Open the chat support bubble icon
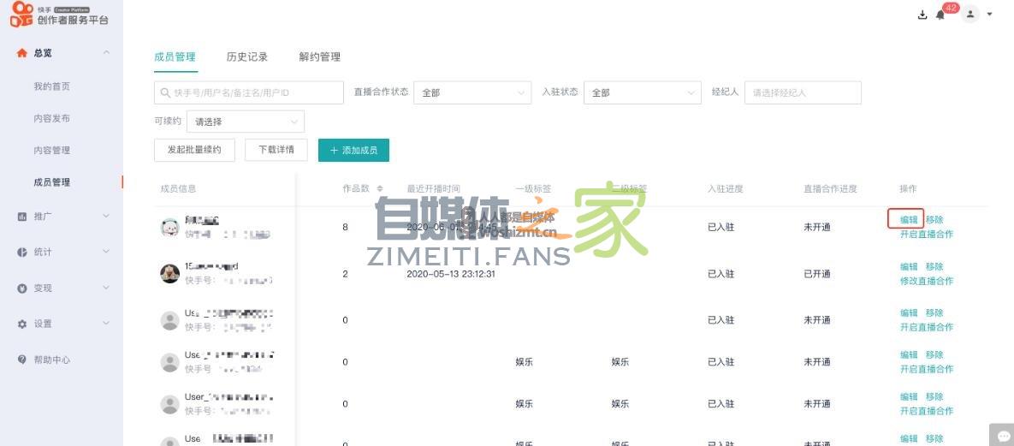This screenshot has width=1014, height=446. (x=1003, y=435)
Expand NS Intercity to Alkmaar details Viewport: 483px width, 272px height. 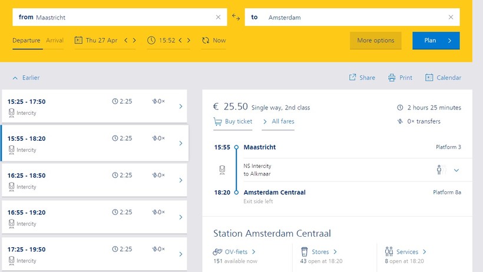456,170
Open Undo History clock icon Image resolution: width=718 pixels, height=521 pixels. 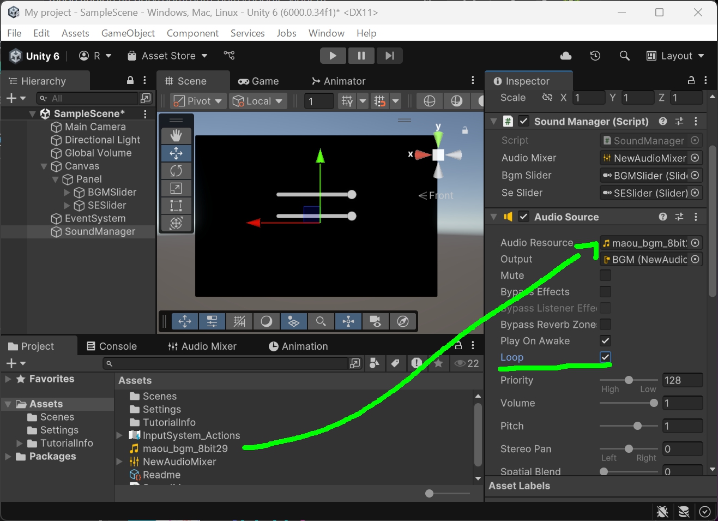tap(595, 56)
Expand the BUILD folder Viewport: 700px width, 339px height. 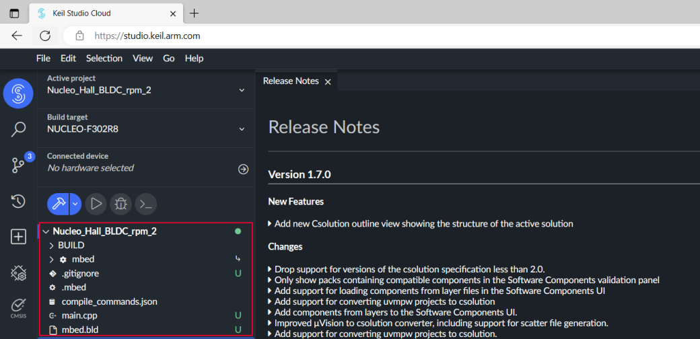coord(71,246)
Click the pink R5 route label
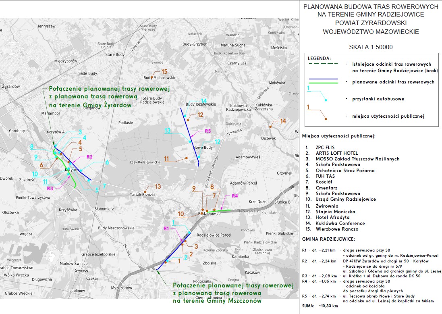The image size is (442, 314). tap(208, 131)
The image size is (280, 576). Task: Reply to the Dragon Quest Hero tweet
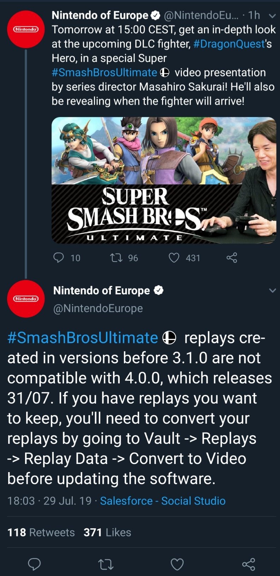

> [Your assignment] The result should hold only the lines from the line with "Click the pink R5 route label" through the final line of the records above, copied exactly, with pictures left out.

> [Your solution]
Click the pink R5 route label
The image size is (442, 314). tap(208, 131)
The image size is (280, 576). Task: Reply to the Dragon Quest Hero tweet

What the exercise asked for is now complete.